From Offline to Online: Pretrained Dynamic Optimization with Multi-Agent Reinforcement Learning
提出预训练动态优化框架PreDOF,通过离线预训练和在线微调两阶段,利用多智能体强化学习提升在线动态优化场景的收敛性能,在基准测试和实际案例中均优于现有方法。
Dynamic optimization enables efficient decision-making in complex, time-varying, and uncertain environments, providing a wide range of application opportunities. However, the existing methods mainly focus on offline dynamic optimization problems. When faced with online optimization scenarios characterized by stronger dynamics and frequent changes that impose stricter time constraints on adaptation, their convergence performance decreases significantly.
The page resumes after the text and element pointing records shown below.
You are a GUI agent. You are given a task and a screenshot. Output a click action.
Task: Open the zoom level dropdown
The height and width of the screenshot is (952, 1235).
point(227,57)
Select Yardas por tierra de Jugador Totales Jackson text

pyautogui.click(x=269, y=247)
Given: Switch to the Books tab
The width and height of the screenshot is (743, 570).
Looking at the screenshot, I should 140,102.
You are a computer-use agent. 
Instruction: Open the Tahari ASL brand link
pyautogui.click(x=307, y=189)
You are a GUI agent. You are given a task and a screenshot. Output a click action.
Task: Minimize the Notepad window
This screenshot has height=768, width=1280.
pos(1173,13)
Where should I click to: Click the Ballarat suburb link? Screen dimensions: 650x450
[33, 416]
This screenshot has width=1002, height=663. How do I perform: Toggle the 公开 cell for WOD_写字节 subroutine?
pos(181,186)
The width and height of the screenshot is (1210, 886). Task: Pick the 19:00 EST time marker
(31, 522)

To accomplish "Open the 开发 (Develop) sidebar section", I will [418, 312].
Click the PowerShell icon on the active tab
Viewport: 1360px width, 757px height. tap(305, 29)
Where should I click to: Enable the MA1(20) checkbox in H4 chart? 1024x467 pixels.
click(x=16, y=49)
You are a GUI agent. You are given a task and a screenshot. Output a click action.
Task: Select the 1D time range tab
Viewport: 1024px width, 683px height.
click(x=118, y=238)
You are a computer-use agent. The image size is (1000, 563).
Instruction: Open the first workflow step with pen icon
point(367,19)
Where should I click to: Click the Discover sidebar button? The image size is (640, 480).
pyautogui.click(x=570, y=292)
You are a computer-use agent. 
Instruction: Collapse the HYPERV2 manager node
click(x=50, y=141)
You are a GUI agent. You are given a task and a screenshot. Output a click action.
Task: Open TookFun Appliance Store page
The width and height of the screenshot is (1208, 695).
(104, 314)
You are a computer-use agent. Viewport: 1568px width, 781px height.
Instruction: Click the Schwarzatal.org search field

To fill this gap, we propose a pretrained dynamic optimization framework (PreDOF) for online scenarios. This framework introduces a novel learning paradigm, Evolutionary Markov Decision Process (EMDP), which is designed to harness multi-agents’ real-time decision-making ability effectively. PreDOF has two stages: 1) Offline Pre-training: multi-agent reinforcement learning is employed on large-scale evolutionary data to capture environmental change patterns. The agents are trained in each dynamic environment to guide the evolution directions; 2) Online Fine-tuning: an online agent is adjusted with the offline experience to obtain real-time optimization outcomes. The online agent is trained to join the offline multi-agent via a Weighted Joint Decision strategy, thereby accelerating online convergence and response to changes promptly. Experimental results on benchmarks demonstrate that the proposed framework outperforms the competing methods in terms of both effectiveness and convergence. Furthermore, the real-world case study also reveals the superior performance of our proposed framework in highly constrained and challenging dynamic optimization scenarios.